As anyone who reads this blog closely can tell, I've been taken by the ideas from complexity/self-organizing systems/emergent behavior and especially how they relate to social change. This chapter specifically talks about the relationship between emergence and political movements. Johnson points out how the new wave of protests, such as the 'battle for Seattle', which are organized around affinity groups, are nonhierarchal and bewildering to those who are looking for leaders. He writes: "To old school progressives, the Seattle protestors appeared to be headless, out of control, a swarm of small causes with no organizing principle--and to a certain extent they're right in their assessment. What they fail to recognize is that there can be power and intelligence in a swarm, and if you're trying to do battle against a distributed network like global capitalism, you're better off becoming a distributed network yourself."

He also talks about how, in a very scary way, the same decentralized, grassroots bottom-up organizing is used by terrorist organizations such as Al Qaeda. (This has been noted by other people as well. There is a whole blog, Global Guerrillas, devoted to how networking, decentralization, self-organizing systems, and 'Resilient Communities', can be used by terrorist groups. A very good review of this blog is on the blog Worldchanging lamenting how these tools which can be used to create so much good, can also be used for violence--and looking at alternatives.)

Johnson goes on to say how, after watching several more positive uses of emergent behavior (such as,, and particularly the Howard Dean campaign for president), he began to realize that there were (at least) two different types of emergence.

He calls the first kind 'Clustering'. He talks about the slime mold--a strange creatures/creature that can go from being many 'free-floating cells' to becoming a sort of multicellular organism depending on the situation. He notes that the self-organizing systems researchers are, naturally, obsessed with this process, but many other beings also organize in a similar fashion, such as flocks of birds, columns of ants, etc. In none of these cases is there a leader, just a process where more and more of the individuals begin tending in a direction, eventually resulting in the group coming to a decision--sort of an instinctual democracy. Clustering is the natural world's version of consensus. The problem with clustering is that it's dependent on what scientists call positive feedback loops--more and more leads to more and more. It's great at creating a crowd, but lousy at dealing with changing situations.

He also talks about ongoing colonies of ants, bees, and termites, and how adaptive they are. Leave food in several different places and ants will organize the best way to collect the food. If you leave a different pattern of food, the ants will organize a different way of collecting it. He refers to this as 'Coping' behavior and points out how important this is to survival. It involves communication and a type of learning mechanism. Instead of simple positive (runaway) feedback, it involves homeostatic feedback, feedback on the state of the system, checks and balances.

Johnson ends his article by talking about what kind of 'emergent politics' is capable of self-regulation. Not political campaigns but local communities--looking at what we want and need and creating systems to develop and govern ourselves. He ends by suggesting we 'Think local, act local.' I'm still with the 'Think globally, act locally' folks, but I agree with many of his points. We need to create bottom up systems that are flexible and adaptive.
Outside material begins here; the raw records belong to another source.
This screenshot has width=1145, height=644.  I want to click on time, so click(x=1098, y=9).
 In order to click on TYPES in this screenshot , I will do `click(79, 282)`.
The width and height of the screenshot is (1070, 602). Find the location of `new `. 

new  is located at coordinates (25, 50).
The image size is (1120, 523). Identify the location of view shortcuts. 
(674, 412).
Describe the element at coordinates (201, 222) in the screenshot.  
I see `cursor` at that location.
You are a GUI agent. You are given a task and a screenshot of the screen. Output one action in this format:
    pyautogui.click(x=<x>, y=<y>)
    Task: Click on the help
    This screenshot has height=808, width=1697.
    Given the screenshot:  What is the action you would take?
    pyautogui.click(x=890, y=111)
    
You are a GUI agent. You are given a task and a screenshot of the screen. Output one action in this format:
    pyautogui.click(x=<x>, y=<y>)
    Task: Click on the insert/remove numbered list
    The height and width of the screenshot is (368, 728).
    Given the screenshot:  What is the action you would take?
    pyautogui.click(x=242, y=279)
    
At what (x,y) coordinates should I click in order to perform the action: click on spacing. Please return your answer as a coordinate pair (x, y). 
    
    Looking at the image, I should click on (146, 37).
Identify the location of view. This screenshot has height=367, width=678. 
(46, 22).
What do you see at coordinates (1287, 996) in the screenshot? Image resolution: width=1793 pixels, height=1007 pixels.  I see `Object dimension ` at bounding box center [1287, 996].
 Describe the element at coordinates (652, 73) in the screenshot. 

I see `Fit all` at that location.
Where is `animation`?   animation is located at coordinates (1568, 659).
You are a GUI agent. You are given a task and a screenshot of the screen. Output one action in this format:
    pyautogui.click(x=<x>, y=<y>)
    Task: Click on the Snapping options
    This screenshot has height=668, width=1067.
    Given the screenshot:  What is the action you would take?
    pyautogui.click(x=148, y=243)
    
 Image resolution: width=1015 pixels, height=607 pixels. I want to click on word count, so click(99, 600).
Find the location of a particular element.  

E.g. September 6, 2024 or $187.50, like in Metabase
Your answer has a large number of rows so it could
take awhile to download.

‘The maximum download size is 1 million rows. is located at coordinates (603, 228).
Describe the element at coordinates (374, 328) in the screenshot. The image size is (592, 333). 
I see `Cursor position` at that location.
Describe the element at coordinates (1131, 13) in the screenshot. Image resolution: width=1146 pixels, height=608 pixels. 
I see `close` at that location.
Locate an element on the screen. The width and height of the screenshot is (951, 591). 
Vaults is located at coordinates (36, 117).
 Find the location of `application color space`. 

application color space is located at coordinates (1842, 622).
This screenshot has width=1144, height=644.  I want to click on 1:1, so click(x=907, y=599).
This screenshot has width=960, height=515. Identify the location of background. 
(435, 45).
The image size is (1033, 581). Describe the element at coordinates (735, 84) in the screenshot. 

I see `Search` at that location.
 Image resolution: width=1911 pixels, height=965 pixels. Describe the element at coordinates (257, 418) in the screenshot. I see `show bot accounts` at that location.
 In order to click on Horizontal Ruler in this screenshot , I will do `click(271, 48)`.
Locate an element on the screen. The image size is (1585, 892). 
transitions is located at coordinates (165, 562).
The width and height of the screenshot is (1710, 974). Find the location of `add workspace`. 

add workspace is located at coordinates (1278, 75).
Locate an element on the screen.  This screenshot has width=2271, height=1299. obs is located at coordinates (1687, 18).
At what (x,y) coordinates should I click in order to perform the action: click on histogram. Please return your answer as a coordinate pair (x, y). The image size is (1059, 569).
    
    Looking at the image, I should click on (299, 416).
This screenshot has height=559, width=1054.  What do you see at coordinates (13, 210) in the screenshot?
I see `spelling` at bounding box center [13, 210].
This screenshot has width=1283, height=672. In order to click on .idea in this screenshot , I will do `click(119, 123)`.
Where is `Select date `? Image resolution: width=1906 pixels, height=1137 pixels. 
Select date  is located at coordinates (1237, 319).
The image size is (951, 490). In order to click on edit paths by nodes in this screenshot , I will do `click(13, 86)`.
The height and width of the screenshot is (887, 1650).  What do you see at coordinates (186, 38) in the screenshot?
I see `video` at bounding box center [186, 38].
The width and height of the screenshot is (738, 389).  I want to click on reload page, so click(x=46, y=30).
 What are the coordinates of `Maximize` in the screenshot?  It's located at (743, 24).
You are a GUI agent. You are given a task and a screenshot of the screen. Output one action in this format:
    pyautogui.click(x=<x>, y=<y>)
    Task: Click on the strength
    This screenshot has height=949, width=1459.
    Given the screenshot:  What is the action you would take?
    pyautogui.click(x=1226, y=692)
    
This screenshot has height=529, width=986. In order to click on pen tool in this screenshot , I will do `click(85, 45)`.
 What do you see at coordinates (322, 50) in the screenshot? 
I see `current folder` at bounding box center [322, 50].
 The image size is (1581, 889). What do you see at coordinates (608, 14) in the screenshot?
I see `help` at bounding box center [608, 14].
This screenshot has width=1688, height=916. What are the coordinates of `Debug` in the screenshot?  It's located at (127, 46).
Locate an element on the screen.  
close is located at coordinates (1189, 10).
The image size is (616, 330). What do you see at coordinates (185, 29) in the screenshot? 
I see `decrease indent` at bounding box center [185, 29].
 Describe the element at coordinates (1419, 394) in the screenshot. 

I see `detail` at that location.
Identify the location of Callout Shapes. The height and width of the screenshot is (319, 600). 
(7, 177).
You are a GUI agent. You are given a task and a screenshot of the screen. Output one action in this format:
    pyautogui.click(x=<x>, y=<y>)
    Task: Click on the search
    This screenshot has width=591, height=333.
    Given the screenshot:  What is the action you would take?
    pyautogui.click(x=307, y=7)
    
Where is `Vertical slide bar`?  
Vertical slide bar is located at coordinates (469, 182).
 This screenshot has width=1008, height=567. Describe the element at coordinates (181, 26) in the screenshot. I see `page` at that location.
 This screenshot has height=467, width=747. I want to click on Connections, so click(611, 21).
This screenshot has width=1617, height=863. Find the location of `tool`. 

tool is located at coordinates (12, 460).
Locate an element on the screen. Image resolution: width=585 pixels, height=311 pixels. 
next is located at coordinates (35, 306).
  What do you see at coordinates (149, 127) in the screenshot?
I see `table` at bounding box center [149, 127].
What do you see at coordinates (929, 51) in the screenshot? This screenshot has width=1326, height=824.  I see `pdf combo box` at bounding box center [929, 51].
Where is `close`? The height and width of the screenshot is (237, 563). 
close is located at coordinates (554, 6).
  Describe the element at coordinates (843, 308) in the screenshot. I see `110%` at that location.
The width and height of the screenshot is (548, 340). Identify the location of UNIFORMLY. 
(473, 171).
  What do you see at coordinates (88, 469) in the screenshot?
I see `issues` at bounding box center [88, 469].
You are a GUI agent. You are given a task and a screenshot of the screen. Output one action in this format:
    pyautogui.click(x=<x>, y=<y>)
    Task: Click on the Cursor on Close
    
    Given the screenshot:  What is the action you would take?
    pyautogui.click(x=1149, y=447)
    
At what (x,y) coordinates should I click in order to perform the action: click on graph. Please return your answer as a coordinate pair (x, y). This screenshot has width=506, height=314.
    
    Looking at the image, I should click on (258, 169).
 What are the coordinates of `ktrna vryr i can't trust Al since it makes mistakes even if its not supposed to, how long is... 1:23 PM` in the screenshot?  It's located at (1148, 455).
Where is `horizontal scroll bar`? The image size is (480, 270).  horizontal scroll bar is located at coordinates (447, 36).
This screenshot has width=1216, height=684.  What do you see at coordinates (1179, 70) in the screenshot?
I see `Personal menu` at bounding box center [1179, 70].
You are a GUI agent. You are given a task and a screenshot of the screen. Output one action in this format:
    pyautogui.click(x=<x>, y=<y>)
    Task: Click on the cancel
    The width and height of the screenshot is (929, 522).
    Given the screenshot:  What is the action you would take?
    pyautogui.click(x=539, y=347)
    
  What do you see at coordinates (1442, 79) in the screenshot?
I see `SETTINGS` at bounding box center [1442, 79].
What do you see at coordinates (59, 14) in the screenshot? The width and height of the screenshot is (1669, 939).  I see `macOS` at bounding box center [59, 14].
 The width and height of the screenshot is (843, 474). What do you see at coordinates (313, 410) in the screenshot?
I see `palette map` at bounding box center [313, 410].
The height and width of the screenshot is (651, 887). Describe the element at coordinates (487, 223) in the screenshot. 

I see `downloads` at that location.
This all makes me think of one of my earliest arguments in this blog--from the post where I talked about the slogan: 'Agitate, Educate, Organize'. Agitating is pretty much Clustering--getting a crowd together and making progress through numbers. What Steven Johnson calls Coping is what I think of as Organizing--creating systems that are capable of dealing with changes. And the method systems use to deal with change is commonly referred to as learning--ie, we need to Educate.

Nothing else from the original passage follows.